やけにくっきりと見える、街のシルエット。
僕は顔を空に向け、見えないハズの災いを、目を細め凝視する。
月は何事もなかったかのように、美しい姿でそこにいる。



震源から離れていても、被災する人間はいる。
それは、友人知人の安否に心を痛めたり、テレビやネットで流れる情報に心を削られている、君のことだ。

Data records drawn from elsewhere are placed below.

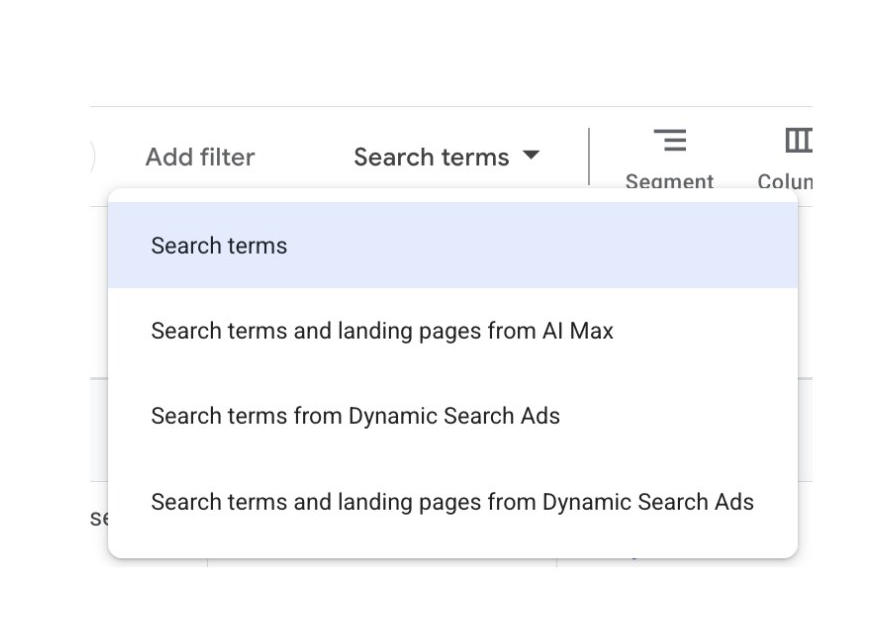
Task: Click the Columns label text
Action: click(786, 181)
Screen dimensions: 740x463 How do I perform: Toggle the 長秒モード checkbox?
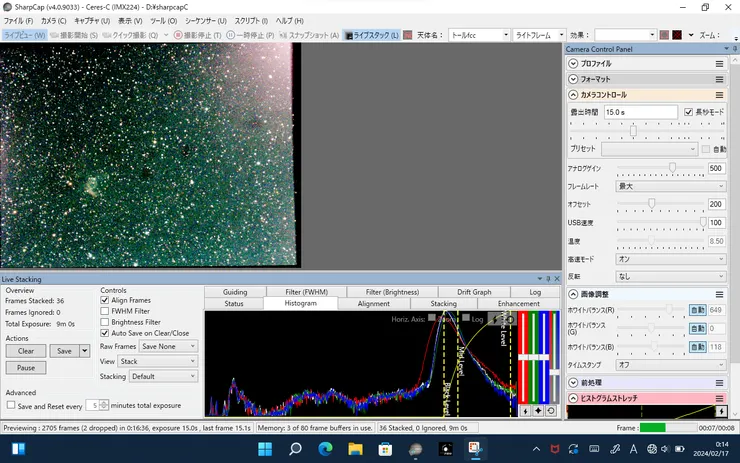tap(687, 112)
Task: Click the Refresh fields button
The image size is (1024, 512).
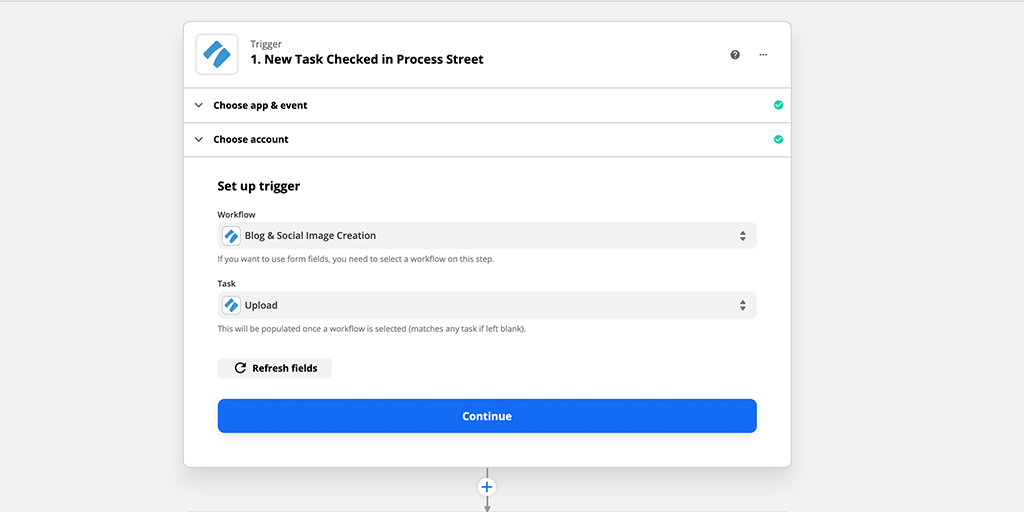Action: (x=274, y=368)
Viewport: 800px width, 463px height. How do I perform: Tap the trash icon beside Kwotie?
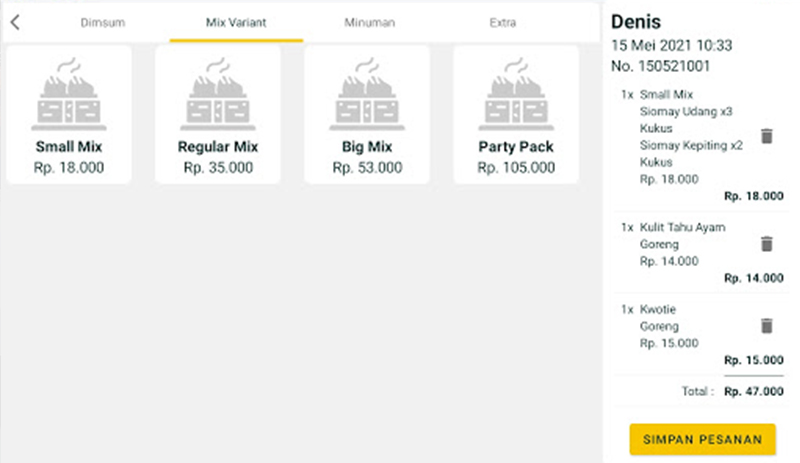coord(767,325)
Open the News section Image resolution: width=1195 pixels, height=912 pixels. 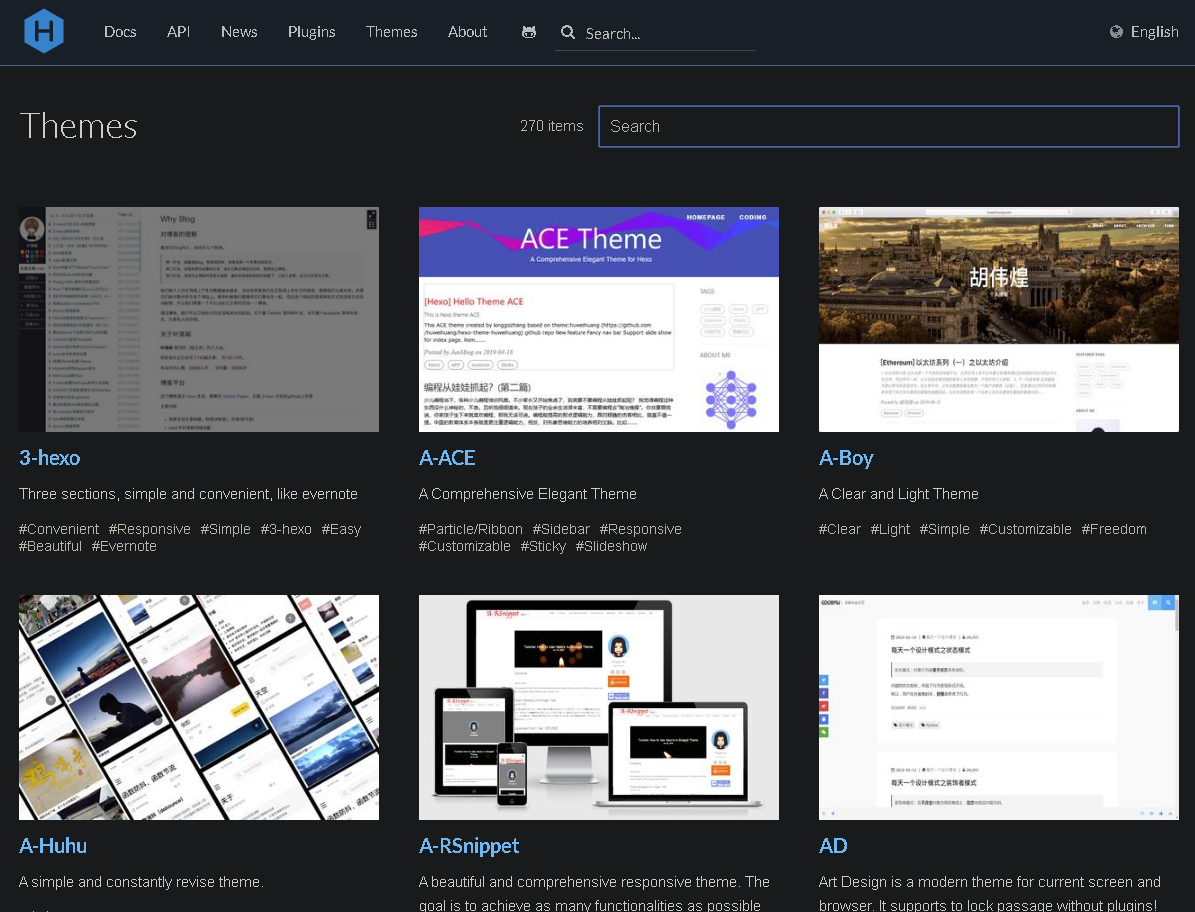[x=239, y=32]
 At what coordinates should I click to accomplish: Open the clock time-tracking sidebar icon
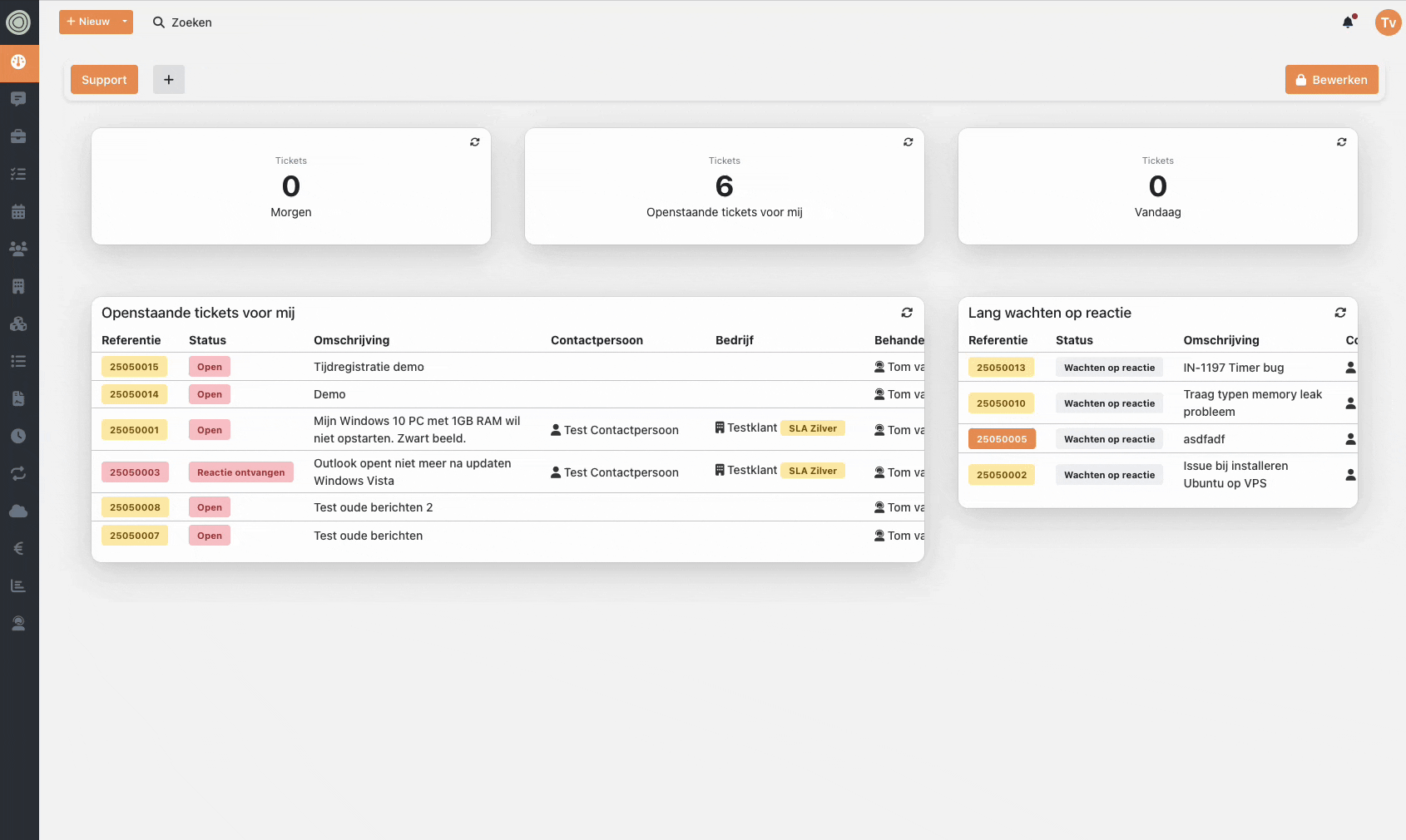[x=18, y=436]
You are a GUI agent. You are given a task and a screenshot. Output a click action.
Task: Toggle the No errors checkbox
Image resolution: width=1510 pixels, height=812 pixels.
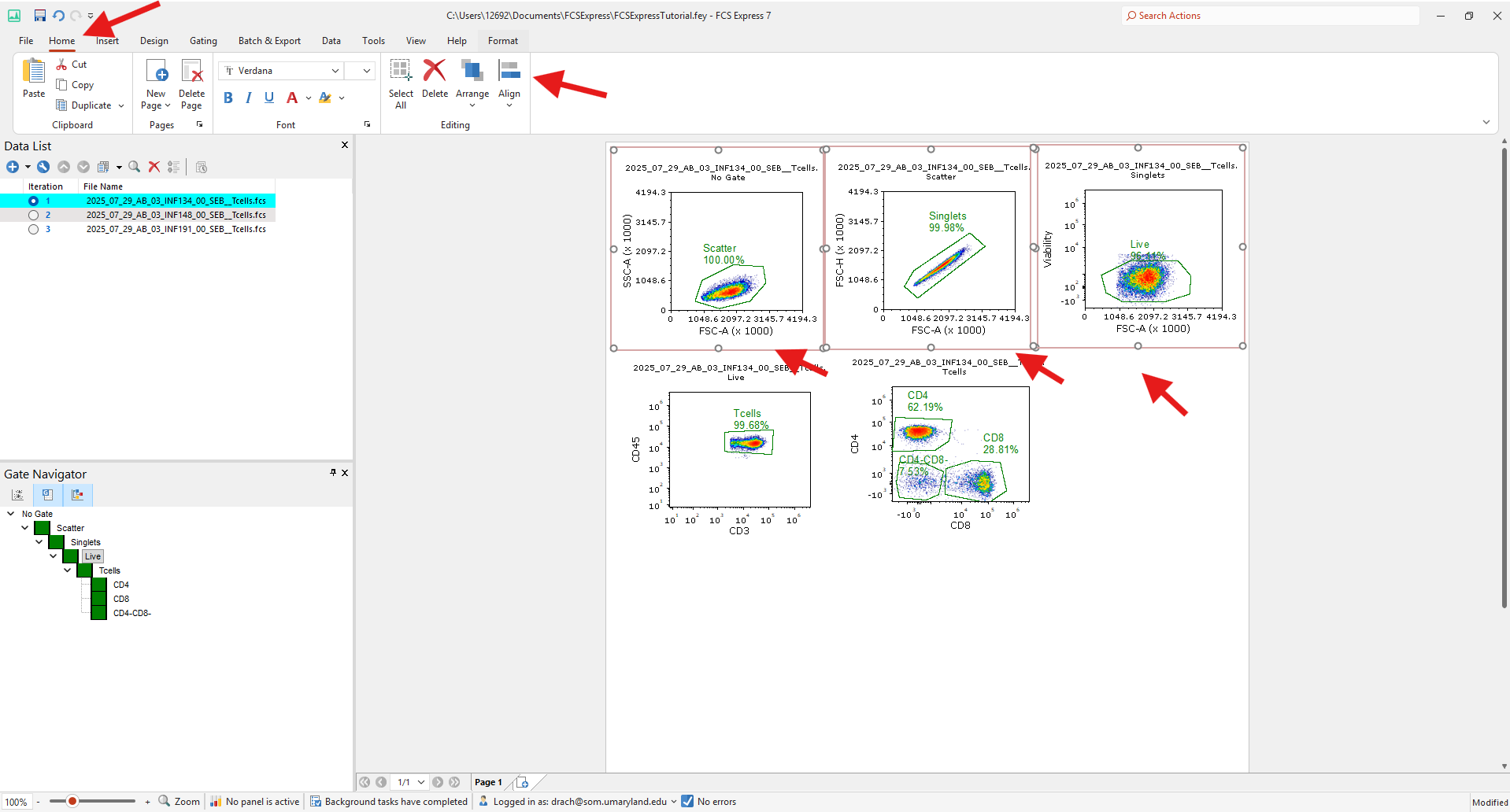coord(687,801)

君は、痛めつけられ傷ついているのに、その事を罪悪だと思っている。
テレビに映る光景を見て涙を浮かべながら、「こんな大変な人たちがいるのに、自分はただ悲しむだけだ」と自分を責めている。
窓の外の明かりや、食卓にならぶ暖かい食事を眺めて、「自分には何もできることがない」と遣り切れない気持ちを抱えている。

君は孤独だと思ってる。
日常と切れてしまったと感じている。
沈みゆく世界に対し、一人きりで箱舟に乗ってしまったような罪悪感に苛まれている。


違うのだ。
君もまた、被災者なのだ。
この地震で傷を負った人間なのだ。
何か大切なものを無くし、心を痛めてる一人なのだ。

だから、遠慮なく助けを求めて欲しい。
不安だと、言って欲しい。
話を聞いてくれと、声をかけてくれと、言って欲しい。
助けが必要だと、言って欲しい。


僕の手はいつだって、君の手を握るためにある。



週末は満月。
大潮だ。
空にウィンクを投げ、大人しくしててくれよと呟く。

月は相変わらず、美しい姿でそこにいる。